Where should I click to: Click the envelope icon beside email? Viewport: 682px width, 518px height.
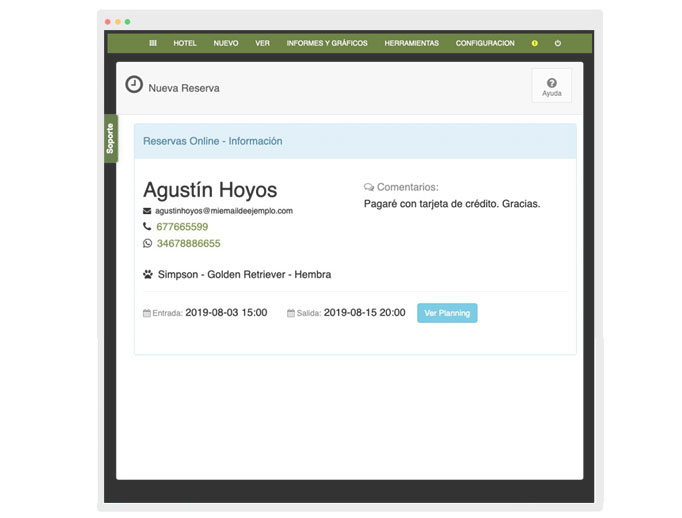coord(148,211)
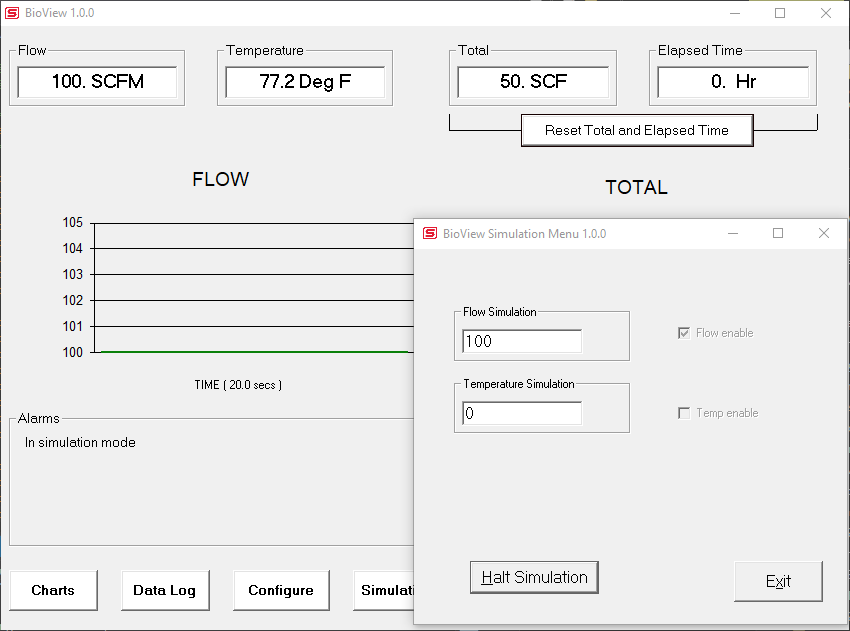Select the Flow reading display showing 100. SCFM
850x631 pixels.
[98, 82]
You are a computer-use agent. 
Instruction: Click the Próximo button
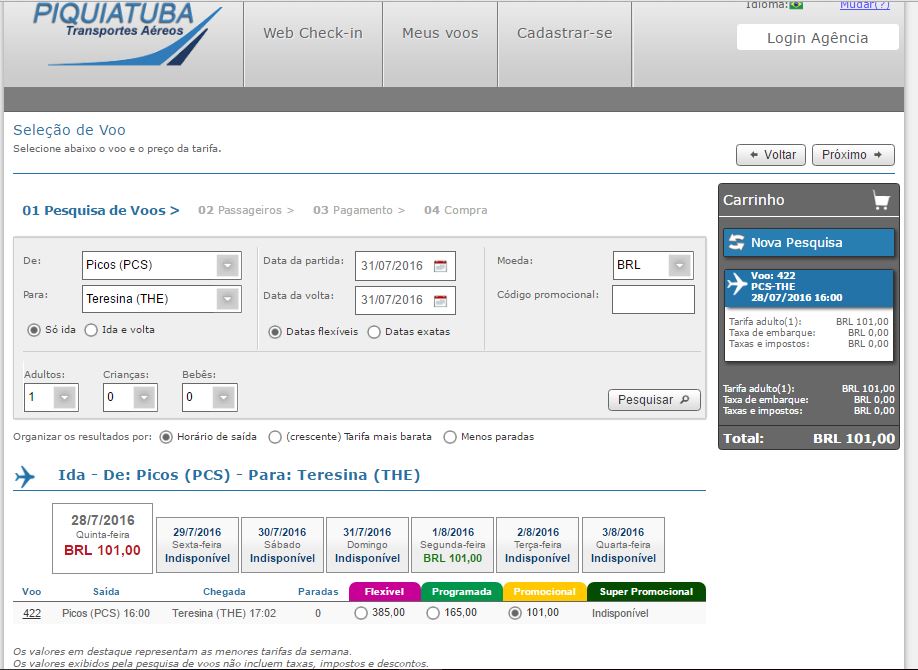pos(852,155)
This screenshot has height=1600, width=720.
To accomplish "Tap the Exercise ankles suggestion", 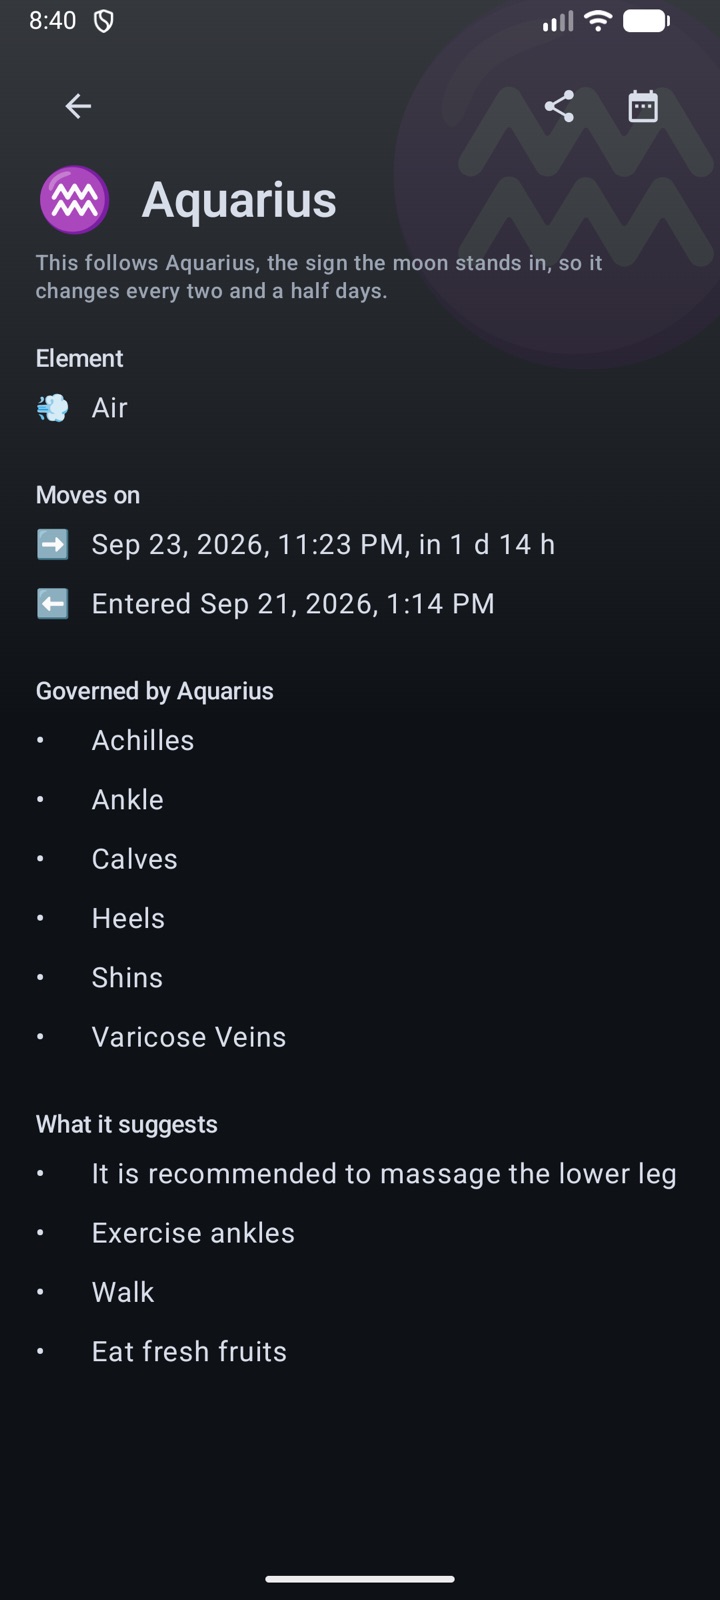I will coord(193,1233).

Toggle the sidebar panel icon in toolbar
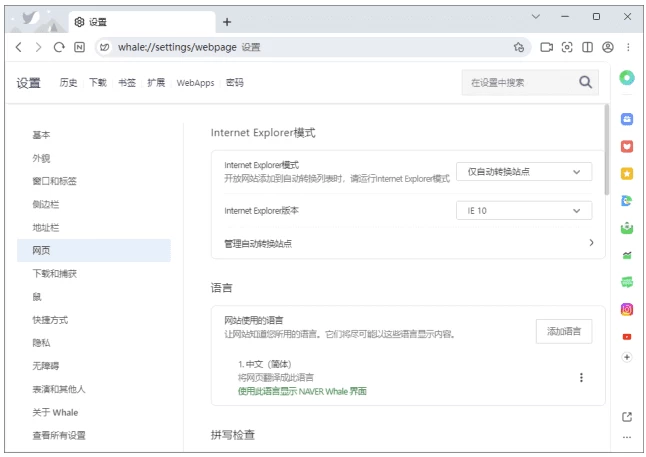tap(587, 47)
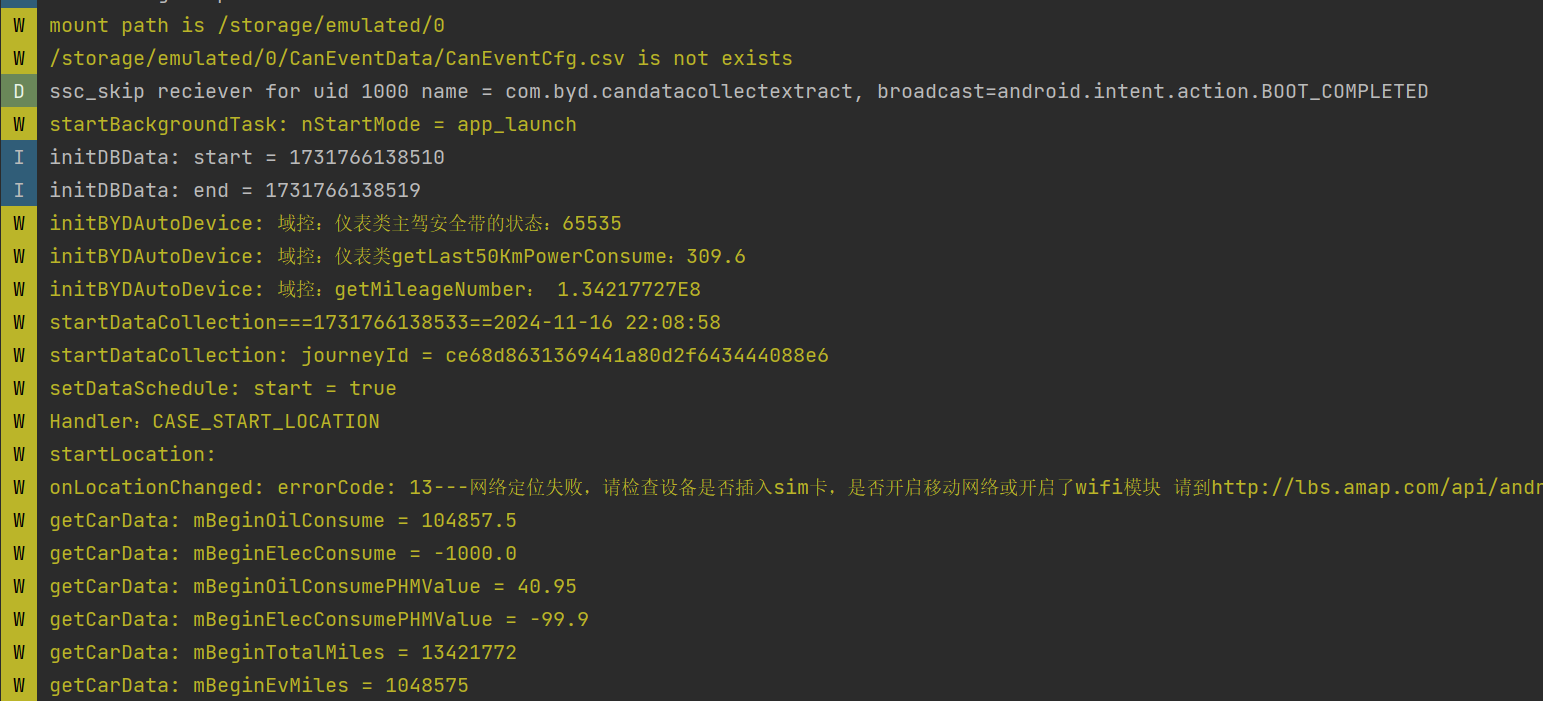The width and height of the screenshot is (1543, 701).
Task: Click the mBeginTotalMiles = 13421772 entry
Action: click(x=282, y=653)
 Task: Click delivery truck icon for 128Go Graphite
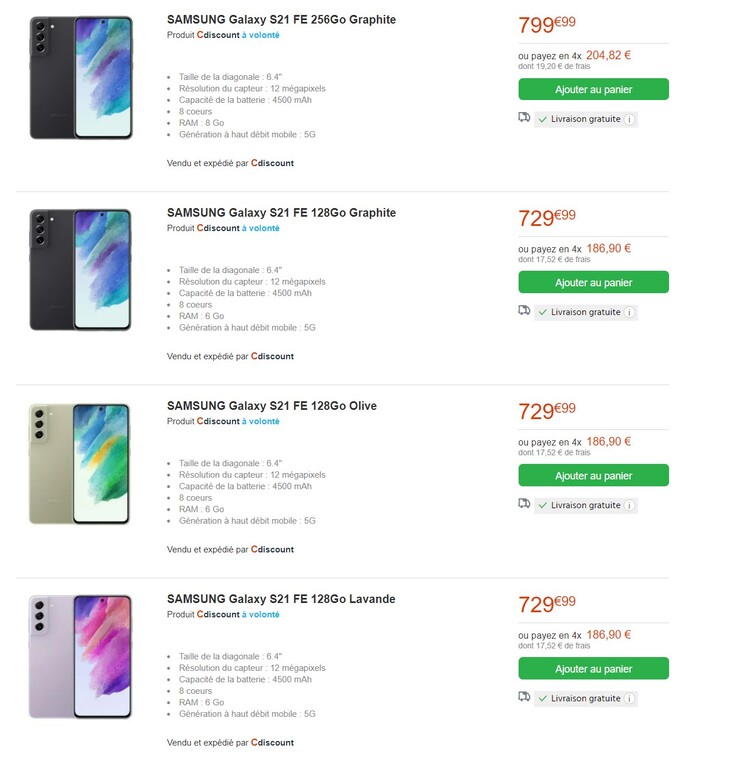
__________
**About this exercise**
What is needed is an exact copy of the lines from the beginning of the data through the line containing "This screenshot has height=1600, width=720.", both included, without any pictures.

**Result**
Where should I click to: Click the envelope icon beside email? Viewport: 682px width, 518px height.
coord(148,211)
Select the Flow reading display showing 100. SCFM
850x631 pixels.
[98, 82]
You are a computer-use agent. 
Instruction: Click the Próximo button
pos(852,155)
This screenshot has height=1600, width=720.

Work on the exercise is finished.